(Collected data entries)
BEGIN

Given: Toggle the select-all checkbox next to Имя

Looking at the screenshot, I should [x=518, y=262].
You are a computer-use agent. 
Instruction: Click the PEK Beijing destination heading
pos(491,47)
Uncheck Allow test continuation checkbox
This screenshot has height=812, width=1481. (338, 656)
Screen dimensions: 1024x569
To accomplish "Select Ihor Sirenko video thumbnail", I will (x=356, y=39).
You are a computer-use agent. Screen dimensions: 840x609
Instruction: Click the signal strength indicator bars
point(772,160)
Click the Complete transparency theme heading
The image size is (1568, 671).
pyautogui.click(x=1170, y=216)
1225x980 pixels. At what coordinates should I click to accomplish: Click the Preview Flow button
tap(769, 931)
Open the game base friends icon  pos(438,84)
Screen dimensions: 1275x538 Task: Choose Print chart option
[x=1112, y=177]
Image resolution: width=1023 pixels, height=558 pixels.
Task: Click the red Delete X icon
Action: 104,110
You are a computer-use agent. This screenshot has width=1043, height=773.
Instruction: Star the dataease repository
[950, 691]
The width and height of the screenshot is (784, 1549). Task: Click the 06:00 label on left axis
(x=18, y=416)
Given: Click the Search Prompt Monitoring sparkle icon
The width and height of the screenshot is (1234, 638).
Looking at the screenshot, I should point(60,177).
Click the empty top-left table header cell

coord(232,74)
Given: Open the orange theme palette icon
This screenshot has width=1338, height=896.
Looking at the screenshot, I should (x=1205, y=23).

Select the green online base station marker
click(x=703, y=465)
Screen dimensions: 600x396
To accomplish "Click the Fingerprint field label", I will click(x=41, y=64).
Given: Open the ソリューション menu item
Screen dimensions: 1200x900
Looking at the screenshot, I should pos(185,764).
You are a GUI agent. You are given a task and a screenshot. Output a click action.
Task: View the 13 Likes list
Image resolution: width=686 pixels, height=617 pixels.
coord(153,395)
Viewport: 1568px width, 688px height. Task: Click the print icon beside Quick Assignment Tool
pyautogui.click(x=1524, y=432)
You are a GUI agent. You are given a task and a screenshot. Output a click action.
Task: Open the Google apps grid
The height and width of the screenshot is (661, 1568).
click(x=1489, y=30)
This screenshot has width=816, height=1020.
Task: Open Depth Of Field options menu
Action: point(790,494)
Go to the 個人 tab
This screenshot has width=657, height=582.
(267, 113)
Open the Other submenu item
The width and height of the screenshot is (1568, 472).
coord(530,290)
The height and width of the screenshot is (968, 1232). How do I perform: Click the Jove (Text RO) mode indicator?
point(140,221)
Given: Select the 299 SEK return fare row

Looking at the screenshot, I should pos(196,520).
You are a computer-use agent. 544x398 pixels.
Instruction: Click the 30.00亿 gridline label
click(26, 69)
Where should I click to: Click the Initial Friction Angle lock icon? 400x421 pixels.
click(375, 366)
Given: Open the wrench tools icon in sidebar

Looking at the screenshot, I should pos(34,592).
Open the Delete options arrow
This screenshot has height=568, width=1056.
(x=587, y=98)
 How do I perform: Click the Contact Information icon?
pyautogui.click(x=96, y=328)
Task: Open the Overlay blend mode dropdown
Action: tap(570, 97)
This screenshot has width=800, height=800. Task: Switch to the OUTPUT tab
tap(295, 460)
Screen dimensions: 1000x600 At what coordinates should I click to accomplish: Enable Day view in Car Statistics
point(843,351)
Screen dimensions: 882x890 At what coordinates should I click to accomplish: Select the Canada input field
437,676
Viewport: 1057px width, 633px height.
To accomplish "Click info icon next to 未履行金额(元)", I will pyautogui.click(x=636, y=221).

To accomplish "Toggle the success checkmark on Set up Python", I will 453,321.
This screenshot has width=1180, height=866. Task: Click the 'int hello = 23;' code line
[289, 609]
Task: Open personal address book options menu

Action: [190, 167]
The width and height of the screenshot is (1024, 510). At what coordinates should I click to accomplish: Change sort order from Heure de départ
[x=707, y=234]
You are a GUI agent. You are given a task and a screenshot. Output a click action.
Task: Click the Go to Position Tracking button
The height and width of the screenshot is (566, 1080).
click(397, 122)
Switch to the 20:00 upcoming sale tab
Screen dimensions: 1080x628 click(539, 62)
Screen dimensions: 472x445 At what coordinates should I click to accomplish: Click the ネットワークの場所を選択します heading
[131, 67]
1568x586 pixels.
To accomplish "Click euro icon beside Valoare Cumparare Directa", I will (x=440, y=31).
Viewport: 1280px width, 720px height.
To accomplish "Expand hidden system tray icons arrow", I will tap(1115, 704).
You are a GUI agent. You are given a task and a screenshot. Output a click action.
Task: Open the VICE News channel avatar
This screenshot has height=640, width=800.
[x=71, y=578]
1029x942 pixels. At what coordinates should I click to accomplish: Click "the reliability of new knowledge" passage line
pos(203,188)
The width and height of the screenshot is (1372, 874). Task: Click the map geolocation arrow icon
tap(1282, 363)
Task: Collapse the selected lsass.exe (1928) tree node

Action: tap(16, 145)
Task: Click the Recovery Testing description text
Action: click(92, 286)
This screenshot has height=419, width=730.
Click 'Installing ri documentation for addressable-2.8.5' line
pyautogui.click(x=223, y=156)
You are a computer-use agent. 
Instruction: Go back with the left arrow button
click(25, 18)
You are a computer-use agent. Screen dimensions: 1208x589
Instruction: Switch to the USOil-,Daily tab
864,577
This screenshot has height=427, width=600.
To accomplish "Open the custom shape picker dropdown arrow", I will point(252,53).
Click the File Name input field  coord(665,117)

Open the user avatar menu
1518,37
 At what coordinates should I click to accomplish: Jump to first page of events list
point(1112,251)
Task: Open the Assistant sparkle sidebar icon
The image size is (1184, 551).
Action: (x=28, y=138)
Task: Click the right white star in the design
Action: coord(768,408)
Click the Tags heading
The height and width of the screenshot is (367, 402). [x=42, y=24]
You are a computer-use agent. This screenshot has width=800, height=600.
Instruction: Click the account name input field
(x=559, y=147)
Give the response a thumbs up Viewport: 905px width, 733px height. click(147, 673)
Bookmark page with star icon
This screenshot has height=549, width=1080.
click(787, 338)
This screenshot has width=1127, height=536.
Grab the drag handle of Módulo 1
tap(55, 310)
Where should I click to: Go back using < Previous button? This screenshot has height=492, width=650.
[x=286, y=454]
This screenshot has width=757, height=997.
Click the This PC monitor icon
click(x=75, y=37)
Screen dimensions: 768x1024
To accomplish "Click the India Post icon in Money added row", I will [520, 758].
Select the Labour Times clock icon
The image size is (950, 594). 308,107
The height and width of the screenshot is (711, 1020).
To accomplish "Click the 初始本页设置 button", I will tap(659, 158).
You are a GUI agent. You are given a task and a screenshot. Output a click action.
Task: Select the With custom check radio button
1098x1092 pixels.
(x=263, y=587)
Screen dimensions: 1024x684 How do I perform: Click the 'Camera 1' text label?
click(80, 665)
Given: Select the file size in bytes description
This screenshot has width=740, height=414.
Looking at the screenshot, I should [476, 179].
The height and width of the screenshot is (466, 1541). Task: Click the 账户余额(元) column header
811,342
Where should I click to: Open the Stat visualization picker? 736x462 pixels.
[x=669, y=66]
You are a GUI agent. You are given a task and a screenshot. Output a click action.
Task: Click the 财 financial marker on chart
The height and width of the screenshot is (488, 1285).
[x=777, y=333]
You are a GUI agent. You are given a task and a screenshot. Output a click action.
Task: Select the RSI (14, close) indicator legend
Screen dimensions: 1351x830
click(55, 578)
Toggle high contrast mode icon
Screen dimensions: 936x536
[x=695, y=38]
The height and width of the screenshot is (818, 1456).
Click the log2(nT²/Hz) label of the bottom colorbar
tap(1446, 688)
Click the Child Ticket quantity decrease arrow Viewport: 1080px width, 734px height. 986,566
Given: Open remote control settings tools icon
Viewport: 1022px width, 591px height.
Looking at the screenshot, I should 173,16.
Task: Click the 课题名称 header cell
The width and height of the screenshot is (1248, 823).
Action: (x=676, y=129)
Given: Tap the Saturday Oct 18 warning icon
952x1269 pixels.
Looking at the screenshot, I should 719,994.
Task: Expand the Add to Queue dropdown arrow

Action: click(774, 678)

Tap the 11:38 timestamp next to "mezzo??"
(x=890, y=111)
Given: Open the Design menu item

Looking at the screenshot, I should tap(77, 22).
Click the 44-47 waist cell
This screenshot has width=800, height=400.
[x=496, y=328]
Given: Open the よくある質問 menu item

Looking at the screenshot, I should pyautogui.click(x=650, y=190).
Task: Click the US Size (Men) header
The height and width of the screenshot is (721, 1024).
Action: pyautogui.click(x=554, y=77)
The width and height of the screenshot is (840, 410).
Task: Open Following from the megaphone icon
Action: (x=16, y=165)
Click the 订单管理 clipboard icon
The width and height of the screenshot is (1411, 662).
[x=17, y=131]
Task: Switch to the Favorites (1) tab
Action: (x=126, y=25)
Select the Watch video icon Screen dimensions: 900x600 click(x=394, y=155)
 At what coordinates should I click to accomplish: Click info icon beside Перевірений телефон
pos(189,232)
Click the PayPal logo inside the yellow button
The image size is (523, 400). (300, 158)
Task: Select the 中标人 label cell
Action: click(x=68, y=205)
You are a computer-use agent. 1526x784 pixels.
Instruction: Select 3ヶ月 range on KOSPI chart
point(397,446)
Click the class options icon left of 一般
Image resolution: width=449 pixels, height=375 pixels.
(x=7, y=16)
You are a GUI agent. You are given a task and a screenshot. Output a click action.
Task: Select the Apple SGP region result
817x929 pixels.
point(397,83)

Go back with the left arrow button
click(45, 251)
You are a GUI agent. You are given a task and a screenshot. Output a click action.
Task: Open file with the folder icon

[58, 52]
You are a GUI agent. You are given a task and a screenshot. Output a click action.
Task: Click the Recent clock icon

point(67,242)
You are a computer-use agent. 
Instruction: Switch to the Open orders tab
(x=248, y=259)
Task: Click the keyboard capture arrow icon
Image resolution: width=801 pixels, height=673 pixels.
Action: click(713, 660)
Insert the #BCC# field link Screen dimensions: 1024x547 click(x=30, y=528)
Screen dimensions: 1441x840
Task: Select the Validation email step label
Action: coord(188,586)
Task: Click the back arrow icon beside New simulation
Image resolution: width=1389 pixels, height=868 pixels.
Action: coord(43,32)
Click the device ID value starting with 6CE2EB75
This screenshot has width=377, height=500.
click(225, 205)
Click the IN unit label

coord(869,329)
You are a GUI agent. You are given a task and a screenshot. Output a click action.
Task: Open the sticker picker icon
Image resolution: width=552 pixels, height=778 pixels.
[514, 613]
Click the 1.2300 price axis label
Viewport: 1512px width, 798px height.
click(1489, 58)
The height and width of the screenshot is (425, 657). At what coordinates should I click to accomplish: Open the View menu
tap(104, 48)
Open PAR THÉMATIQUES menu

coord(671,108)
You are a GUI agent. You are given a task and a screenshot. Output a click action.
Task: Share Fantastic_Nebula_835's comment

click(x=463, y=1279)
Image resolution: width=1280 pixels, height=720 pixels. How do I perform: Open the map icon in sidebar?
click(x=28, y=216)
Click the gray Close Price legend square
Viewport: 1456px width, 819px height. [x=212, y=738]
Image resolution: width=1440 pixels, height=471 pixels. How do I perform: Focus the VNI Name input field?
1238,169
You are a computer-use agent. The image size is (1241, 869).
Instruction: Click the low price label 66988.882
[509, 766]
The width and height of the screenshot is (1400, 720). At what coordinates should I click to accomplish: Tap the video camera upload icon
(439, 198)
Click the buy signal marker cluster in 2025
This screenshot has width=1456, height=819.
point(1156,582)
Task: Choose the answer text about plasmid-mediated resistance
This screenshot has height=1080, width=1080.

END

**Exercise description**
Beginning with the line that contains "Click the 1.2300 price axis label", write out every line through the end of the entries above, exactly.

**Response to this exercise**
Click the 1.2300 price axis label
Viewport: 1512px width, 798px height.
click(1489, 58)
The height and width of the screenshot is (425, 657). At what coordinates should I click to accomplish: Open the View menu
tap(104, 48)
Open PAR THÉMATIQUES menu

coord(671,108)
You are a GUI agent. You are given a task and a screenshot. Output a click action.
Task: Share Fantastic_Nebula_835's comment

click(x=463, y=1279)
Image resolution: width=1280 pixels, height=720 pixels. How do I perform: Open the map icon in sidebar?
click(x=28, y=216)
Click the gray Close Price legend square
Viewport: 1456px width, 819px height. [x=212, y=738]
Image resolution: width=1440 pixels, height=471 pixels. How do I perform: Focus the VNI Name input field?
1238,169
You are a computer-use agent. The image size is (1241, 869).
Instruction: Click the low price label 66988.882
[509, 766]
The width and height of the screenshot is (1400, 720). At what coordinates should I click to accomplish: Tap the video camera upload icon
(439, 198)
Click the buy signal marker cluster in 2025
This screenshot has width=1456, height=819.
point(1156,582)
Task: Choose the answer text about plasmid-mediated resistance
This screenshot has height=1080, width=1080.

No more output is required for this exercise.